Across the aisle, Seo-yeon was laughing softly at something the leader said. It sounded real–brief, gentle. But the laugh didn’t reach Seo-yeon’s shoulders. Hikari had come to read Seo-yeon the way you read weather: not by the obvious signs, but by the small shifts in pressure.
The same black-suited staff member was visible in the side mirror of the van as they pulled out.
Hikari’s stomach tightened.
He wasn’t part of their usual team. The company had plenty of security, yes, but this one stood too still. Watched too much.
She forced herself to look away.
The van rolled up the ramp and into Seoul’s evening traffic. The city bled neon along the window edges. Signs flickered. Motorbikes cut between lanes like impatience.
The documentary producer sat in the middle row, chatting with the leader in a tone that was friendly enough to be lethal.

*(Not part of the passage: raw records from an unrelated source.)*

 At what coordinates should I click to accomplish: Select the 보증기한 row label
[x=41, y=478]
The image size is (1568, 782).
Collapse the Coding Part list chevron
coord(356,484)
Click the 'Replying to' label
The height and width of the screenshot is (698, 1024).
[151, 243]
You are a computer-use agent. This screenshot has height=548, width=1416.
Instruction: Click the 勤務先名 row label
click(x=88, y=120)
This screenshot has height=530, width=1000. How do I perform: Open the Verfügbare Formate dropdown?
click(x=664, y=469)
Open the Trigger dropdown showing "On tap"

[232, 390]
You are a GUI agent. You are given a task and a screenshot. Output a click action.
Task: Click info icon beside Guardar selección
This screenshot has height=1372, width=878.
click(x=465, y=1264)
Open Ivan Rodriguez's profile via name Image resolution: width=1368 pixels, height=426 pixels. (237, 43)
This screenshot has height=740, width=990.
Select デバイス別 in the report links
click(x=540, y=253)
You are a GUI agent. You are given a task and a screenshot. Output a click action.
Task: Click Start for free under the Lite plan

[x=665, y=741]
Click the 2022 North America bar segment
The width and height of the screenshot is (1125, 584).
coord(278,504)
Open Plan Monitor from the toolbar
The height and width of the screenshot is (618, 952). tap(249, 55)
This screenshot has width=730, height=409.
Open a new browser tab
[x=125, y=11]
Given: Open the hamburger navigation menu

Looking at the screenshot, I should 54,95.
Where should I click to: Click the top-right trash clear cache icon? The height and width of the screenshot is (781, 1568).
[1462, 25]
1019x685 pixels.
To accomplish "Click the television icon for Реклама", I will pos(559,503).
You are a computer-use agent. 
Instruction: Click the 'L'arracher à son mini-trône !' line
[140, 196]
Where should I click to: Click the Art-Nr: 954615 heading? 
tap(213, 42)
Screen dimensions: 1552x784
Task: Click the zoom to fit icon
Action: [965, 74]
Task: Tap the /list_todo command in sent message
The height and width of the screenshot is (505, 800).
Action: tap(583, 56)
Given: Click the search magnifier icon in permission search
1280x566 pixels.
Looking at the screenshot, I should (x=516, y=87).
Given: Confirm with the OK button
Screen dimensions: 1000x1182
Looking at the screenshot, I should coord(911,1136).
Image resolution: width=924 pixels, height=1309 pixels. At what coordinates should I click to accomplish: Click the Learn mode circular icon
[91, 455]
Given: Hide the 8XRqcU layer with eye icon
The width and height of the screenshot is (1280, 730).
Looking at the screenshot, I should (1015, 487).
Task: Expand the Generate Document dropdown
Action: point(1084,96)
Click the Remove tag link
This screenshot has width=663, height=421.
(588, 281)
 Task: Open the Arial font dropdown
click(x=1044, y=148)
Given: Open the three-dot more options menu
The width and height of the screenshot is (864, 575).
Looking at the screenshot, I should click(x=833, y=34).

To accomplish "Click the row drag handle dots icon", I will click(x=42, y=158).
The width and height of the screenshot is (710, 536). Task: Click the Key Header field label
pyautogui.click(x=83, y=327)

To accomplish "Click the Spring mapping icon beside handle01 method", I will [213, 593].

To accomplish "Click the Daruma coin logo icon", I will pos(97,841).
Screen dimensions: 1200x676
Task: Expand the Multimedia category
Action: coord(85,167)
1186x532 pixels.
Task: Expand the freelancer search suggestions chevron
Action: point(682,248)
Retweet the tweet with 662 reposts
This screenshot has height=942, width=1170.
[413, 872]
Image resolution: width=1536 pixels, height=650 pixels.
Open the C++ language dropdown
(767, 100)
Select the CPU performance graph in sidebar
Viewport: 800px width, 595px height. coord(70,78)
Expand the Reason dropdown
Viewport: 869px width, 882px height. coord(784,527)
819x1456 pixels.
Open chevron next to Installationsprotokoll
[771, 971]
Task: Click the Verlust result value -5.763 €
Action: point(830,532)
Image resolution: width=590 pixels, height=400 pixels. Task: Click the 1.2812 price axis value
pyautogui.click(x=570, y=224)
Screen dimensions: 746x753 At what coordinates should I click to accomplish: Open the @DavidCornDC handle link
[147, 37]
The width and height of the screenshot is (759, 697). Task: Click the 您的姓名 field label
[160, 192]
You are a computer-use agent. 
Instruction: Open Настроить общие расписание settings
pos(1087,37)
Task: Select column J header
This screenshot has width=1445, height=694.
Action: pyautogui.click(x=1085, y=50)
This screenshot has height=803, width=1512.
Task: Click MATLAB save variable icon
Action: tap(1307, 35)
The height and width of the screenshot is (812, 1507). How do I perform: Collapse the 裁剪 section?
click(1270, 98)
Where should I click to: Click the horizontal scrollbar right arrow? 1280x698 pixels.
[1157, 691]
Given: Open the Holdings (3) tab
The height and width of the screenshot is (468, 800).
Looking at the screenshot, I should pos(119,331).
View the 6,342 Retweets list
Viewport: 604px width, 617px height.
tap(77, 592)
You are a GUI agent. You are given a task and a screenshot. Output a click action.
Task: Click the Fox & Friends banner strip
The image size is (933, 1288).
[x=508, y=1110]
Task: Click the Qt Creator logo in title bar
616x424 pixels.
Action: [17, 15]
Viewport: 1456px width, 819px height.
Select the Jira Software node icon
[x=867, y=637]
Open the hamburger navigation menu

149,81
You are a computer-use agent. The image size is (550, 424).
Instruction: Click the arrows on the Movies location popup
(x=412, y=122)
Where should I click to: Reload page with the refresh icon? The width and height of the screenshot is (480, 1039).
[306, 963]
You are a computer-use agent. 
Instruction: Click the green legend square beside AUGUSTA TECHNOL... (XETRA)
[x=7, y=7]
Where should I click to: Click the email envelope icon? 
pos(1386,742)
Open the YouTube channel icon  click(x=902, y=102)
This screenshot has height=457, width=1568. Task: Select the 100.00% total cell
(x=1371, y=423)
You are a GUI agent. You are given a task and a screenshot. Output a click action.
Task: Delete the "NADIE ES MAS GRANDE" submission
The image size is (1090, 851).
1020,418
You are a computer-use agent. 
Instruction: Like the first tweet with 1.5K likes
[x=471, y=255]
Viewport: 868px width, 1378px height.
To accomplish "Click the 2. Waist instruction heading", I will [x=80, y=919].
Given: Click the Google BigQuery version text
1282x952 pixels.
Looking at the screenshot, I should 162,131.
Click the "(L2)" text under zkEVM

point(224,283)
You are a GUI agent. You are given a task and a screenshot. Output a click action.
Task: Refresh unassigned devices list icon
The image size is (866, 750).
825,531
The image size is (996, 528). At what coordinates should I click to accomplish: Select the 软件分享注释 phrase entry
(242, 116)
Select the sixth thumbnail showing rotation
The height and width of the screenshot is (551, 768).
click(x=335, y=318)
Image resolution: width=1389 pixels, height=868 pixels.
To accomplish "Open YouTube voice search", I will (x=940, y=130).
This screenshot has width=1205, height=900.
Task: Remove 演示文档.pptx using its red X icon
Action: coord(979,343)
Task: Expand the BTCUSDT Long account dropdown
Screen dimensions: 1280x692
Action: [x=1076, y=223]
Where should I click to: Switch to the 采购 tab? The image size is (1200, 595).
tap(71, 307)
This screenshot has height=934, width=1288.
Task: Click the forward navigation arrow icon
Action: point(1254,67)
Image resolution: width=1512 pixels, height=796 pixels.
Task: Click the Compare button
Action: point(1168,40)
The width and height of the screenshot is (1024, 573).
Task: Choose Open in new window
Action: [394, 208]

Hikari stared at her reflection in the dark glass.
She looked like herself.
But her eyes had changed.
Or maybe she was simply noticing what had been true all along: the industry didn’t just photograph you. It studied you.
Her phone vibrated again.
Not a new message–just the old one, pushing itself forward on the lock screen like an itch.
Unknown number.
Hikari curled her fingers around her phone, keeping it inside her bag, hidden by the fabric. She didn’t open it.
Not yet.
Because she had promised Seo-yeon.
Tonight.
At the dorm.
She would hold the fear until then.
She would speak when the walls were quieter.
But something in her knew that quiet was not the same as private.
The salon was a cathedral of brightness.
Mirrors everywhere, framed by perfect bulbs. White marble counters. Glass partitions. The scent of expensive shampoo and hot metal curling irons. Stylists moved like they were choreographed, rolling carts, snapping clips, pulling hair into sleek lines.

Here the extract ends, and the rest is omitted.